Los índices de suicidio son mucho más altos que los de muerte natural. Los voluntarios que se niegan a respirar la libertad del miedo a sentirse vivos no merecen llamarse vivos sino muertos despiertos, que sólo cogen aliento para tener un suicidio más, porque un hombre sin incentivos para amar la libertad no es más que un cuerpo sin vida que se quiso suicidar empeñandose en morir vivo, tirando su cuerpo al vacío, ahogándose sabiendo nadar.

La corriente se enturbiará, te absorberá y te hundirá hasta el fondo, te golpeará contra las piedras afiladas y alguna de tus heridas no se cerrará nunca; y aunque a veces parezca que la única opción es dejarse llevar y convertirse en un muñeco de trapo a merced de los golpes a los que los creyentes llaman destino, lo cierto es que un paso al frente puede ser el comienzo de un largo camino que no sabremos si existe si no empezamos a andar.
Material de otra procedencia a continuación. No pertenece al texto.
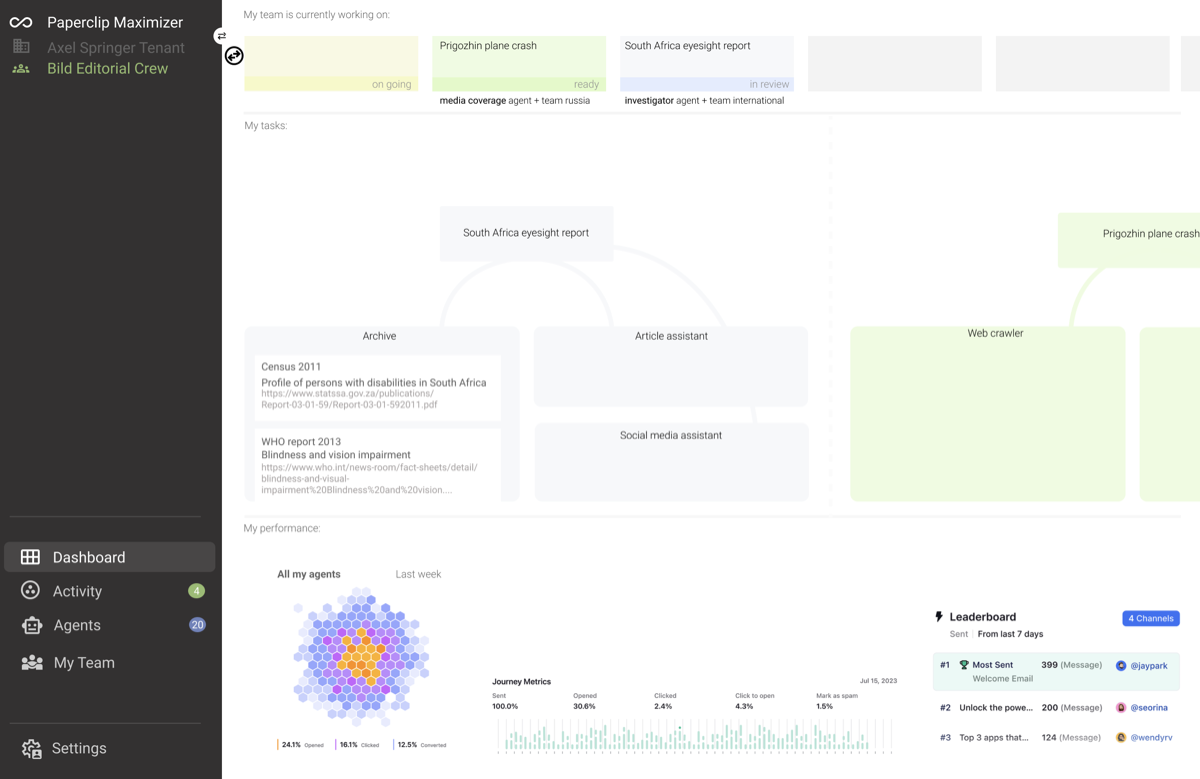Open the 4 Channels dropdown button

[x=1150, y=618]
Cuando todo acabe podrás contemplarte a ti mismo bajando calle abajo como un principiante, sin miedo de volver a irte y sin cansarte de subestimar a tus esfuerzos. Volverás a caer en la tentación de ser un ignorante y tendrás que repasar los recuerdos de última hora, cuando las noches se convertían en mañanas o cuando las montañas se convertían en escondites perfectos para una sonrisa que se resistía a abandonarte a tu suerte, en parte para no quedarse sola, en parte para convencerse de que no hay muerte después de la vida, porque eras un sueño que tenía pendiente.

Morirse es necesario. Recordar que nos estamos muriendo a cada segundo es un aliciente perfecto para poder evitar dejar en blanco las páginas de nuestro diario. No hay un impulso más grande que la muerte para empezar a vivir, ni un arma tan poderosa como la mente para hacer enfermar a una obsesión, pero no olvides que no habrá Septiembre para los días de tu vida a los que no te presentes, ni habrá una segunda oportunidad para hacer que las primeras veces dejen de ser las últimas.